▸ YOUR OBJECTIVE: Repeat the entries exactly. Leave nothing out.

▸ Data excerpts:
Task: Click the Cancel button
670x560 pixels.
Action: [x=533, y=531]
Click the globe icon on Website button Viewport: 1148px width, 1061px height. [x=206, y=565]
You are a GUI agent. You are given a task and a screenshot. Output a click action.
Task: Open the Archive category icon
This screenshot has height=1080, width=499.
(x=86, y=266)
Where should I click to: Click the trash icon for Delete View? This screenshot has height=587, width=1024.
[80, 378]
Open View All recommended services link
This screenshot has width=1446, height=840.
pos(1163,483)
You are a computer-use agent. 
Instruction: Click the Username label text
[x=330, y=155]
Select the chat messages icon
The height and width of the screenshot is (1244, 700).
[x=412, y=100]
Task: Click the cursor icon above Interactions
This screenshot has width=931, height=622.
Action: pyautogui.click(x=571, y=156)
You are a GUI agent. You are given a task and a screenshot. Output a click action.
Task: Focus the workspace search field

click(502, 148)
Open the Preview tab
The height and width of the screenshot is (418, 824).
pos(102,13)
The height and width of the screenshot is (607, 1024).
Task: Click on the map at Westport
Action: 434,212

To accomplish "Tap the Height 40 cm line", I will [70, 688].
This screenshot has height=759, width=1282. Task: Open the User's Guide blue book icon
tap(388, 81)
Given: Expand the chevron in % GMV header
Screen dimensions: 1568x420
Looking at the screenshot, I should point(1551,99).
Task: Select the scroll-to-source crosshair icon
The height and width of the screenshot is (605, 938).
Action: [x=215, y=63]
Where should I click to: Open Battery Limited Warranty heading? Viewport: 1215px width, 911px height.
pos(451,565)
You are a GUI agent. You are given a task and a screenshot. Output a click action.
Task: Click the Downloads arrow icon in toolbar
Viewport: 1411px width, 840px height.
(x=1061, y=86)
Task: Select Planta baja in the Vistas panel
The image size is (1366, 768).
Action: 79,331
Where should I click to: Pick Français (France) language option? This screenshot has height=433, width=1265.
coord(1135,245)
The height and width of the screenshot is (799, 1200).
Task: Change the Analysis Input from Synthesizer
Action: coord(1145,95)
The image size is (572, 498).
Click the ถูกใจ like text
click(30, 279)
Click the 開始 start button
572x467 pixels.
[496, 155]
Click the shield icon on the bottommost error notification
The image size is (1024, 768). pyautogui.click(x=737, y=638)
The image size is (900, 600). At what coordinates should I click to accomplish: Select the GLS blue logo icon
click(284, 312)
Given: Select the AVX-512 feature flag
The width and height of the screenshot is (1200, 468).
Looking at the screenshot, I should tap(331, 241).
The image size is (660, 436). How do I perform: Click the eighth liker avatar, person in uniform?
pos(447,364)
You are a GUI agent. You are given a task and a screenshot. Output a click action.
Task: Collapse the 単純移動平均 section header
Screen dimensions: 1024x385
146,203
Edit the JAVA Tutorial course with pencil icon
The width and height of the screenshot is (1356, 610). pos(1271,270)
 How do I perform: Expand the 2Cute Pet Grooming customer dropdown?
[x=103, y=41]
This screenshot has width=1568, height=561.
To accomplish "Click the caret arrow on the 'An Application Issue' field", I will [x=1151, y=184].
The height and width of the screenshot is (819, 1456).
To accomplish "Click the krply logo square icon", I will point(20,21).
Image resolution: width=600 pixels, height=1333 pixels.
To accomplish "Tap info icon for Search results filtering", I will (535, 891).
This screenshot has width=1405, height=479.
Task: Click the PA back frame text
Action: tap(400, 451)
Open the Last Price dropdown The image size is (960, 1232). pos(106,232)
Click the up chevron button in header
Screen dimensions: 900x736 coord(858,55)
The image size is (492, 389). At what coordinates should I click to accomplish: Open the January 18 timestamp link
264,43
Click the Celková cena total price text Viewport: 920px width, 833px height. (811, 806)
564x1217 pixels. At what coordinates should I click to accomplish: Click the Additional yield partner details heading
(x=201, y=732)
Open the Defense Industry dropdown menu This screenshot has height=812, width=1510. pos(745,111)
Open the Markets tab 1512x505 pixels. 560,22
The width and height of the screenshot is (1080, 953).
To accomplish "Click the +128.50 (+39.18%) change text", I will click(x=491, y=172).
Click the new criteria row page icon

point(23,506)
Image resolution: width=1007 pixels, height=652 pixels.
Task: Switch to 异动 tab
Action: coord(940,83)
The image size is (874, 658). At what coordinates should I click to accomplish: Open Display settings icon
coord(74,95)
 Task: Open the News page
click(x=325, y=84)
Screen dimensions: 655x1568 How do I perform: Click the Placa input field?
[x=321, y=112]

▸ RESPONSE AREA:
Task: Click the Cancel button
670x560 pixels.
Action: [x=533, y=531]
Click the globe icon on Website button Viewport: 1148px width, 1061px height. [x=206, y=565]
You are a GUI agent. You are given a task and a screenshot. Output a click action.
Task: Open the Archive category icon
This screenshot has height=1080, width=499.
(x=86, y=266)
Where should I click to: Click the trash icon for Delete View? This screenshot has height=587, width=1024.
[80, 378]
Open View All recommended services link
This screenshot has width=1446, height=840.
pos(1163,483)
You are a computer-use agent. 
Instruction: Click the Username label text
[x=330, y=155]
Select the chat messages icon
The height and width of the screenshot is (1244, 700).
[x=412, y=100]
Task: Click the cursor icon above Interactions
This screenshot has width=931, height=622.
Action: pyautogui.click(x=571, y=156)
You are a GUI agent. You are given a task and a screenshot. Output a click action.
Task: Focus the workspace search field

click(502, 148)
Open the Preview tab
The height and width of the screenshot is (418, 824).
pos(102,13)
The height and width of the screenshot is (607, 1024).
Task: Click on the map at Westport
Action: 434,212

To accomplish "Tap the Height 40 cm line", I will [70, 688].
This screenshot has height=759, width=1282. Task: Open the User's Guide blue book icon
tap(388, 81)
Given: Expand the chevron in % GMV header
Screen dimensions: 1568x420
Looking at the screenshot, I should point(1551,99).
Task: Select the scroll-to-source crosshair icon
The height and width of the screenshot is (605, 938).
Action: [x=215, y=63]
Where should I click to: Open Battery Limited Warranty heading? Viewport: 1215px width, 911px height.
pos(451,565)
You are a GUI agent. You are given a task and a screenshot. Output a click action.
Task: Click the Downloads arrow icon in toolbar
Viewport: 1411px width, 840px height.
(x=1061, y=86)
Task: Select Planta baja in the Vistas panel
The image size is (1366, 768).
Action: 79,331
Where should I click to: Pick Français (France) language option? This screenshot has height=433, width=1265.
coord(1135,245)
The height and width of the screenshot is (799, 1200).
Task: Change the Analysis Input from Synthesizer
Action: coord(1145,95)
The image size is (572, 498).
Click the ถูกใจ like text
click(30, 279)
Click the 開始 start button
572x467 pixels.
[496, 155]
Click the shield icon on the bottommost error notification
The image size is (1024, 768). pyautogui.click(x=737, y=638)
The image size is (900, 600). At what coordinates should I click to accomplish: Select the GLS blue logo icon
click(284, 312)
Given: Select the AVX-512 feature flag
The width and height of the screenshot is (1200, 468).
Looking at the screenshot, I should tap(331, 241).
The image size is (660, 436). How do I perform: Click the eighth liker avatar, person in uniform?
pos(447,364)
You are a GUI agent. You are given a task and a screenshot. Output a click action.
Task: Collapse the 単純移動平均 section header
Screen dimensions: 1024x385
146,203
Edit the JAVA Tutorial course with pencil icon
The width and height of the screenshot is (1356, 610). pos(1271,270)
 How do I perform: Expand the 2Cute Pet Grooming customer dropdown?
[x=103, y=41]
This screenshot has width=1568, height=561.
To accomplish "Click the caret arrow on the 'An Application Issue' field", I will [x=1151, y=184].
The height and width of the screenshot is (819, 1456).
To accomplish "Click the krply logo square icon", I will point(20,21).
Image resolution: width=600 pixels, height=1333 pixels.
To accomplish "Tap info icon for Search results filtering", I will (535, 891).
This screenshot has width=1405, height=479.
Task: Click the PA back frame text
Action: tap(400, 451)
Open the Last Price dropdown The image size is (960, 1232). pos(106,232)
Click the up chevron button in header
Screen dimensions: 900x736 coord(858,55)
The image size is (492, 389). At what coordinates should I click to accomplish: Open the January 18 timestamp link
264,43
Click the Celková cena total price text Viewport: 920px width, 833px height. (811, 806)
564x1217 pixels. At what coordinates should I click to accomplish: Click the Additional yield partner details heading
(x=201, y=732)
Open the Defense Industry dropdown menu This screenshot has height=812, width=1510. pos(745,111)
Open the Markets tab 1512x505 pixels. 560,22
The width and height of the screenshot is (1080, 953).
To accomplish "Click the +128.50 (+39.18%) change text", I will click(x=491, y=172).
Click the new criteria row page icon

point(23,506)
Image resolution: width=1007 pixels, height=652 pixels.
Task: Switch to 异动 tab
Action: coord(940,83)
The image size is (874, 658). At what coordinates should I click to accomplish: Open Display settings icon
coord(74,95)
 Task: Open the News page
click(x=325, y=84)
Screen dimensions: 655x1568 How do I perform: Click the Placa input field?
[x=321, y=112]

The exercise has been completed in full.